Kenapa Taliban Tidak Membantu Palestina dan Tak Menyerang Israel

BeritaIndo – Taliban dengan cepat menduduki ibu kota Afghanistan Kabul, Pada Minggu (15/8/2021), setelah 10 hari melancarkan serangan kilat selepas penarikan pasukan asing pimpinan Amerika Serikat (AS).

Disamping faktor momentum penarikan tentara AS dan lemahnya militer Afghanistan, kemenangan cepat Taliban juga menunjukkan mereka begitu kuat.

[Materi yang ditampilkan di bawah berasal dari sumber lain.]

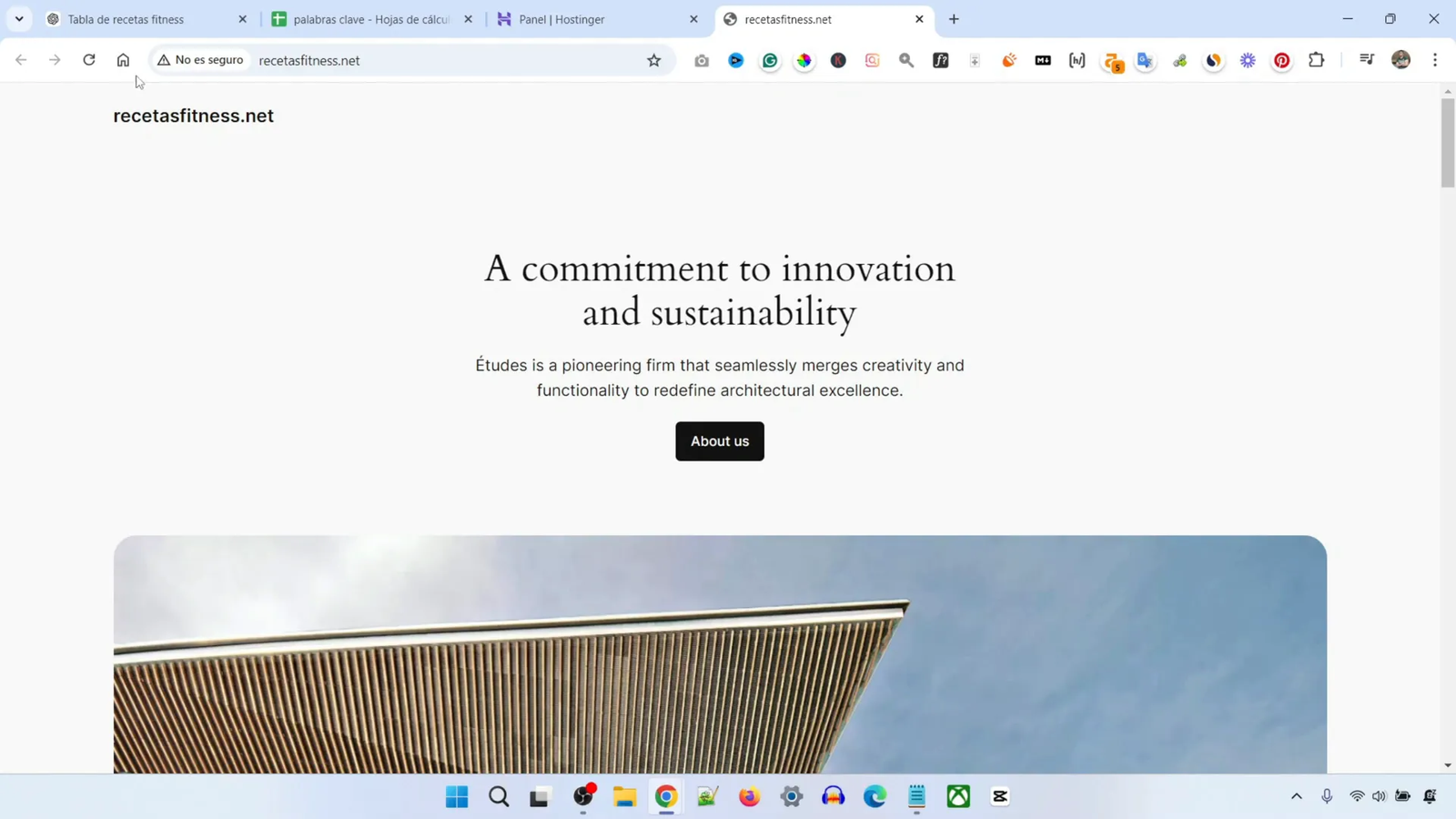Open the media controls icon
Screen dimensions: 1456x819
pyautogui.click(x=1366, y=60)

Menurut Pusat Pemberantasan Terorisme AS di West Point, ada perkiraan kekuatan inti kelompok Taliban berjumlah 60.000 orang.

Dengan tambahan kelompol milisi dan pendukung lainnya, jumlah mereka bisa melebihi 200.000 personel. Kemudian setelah Taliban kuasai Afghanistan, mereka mengklaim ingin menegakkan syariah atau hukum islan versi sendiri.

Lantas, dengan jumlah apsukan yang lumayan besar dan cukup persenjataan, kenapa Taliban tidak membantu Palestina yang sama-sama mayoritas islam dan terancam diduduki Israel ?

Siapa Taliban ?

Singkatnya, Taliban adalah kelompok yang berdiri sekitar awal 1990-an di wilayah Pakistan Utara setelah Uni Soviet mundur dari Afghanistan. Dalam Bahasa Pashto Taliban berarti pelajar. Hal ini merujuk pada anggota kelompok yang pernah belajar di bawah Mullah Omar, salah satu pendiri Taliban dan komandan pasukan Mujahidin yang mendorong Uni Soviet keluar dari Afghanistan pada 1989.

Mullah Omar diyakini tewas pada 2013, tetapi kematiannya baru diumumkan Taliban dua tahun kemudian. Pendiri lainnya Mullah Baradar yang kini menjadi calon kuat presiden Afghanistan.

Baradar lebih dikenal sebagai kepala politik dan wajah paling populer dari kelompok ekstremis bersenjata itu, di samping Haibatullah Akhundzada yang menjadi pemimpin keseluruhan Taliban.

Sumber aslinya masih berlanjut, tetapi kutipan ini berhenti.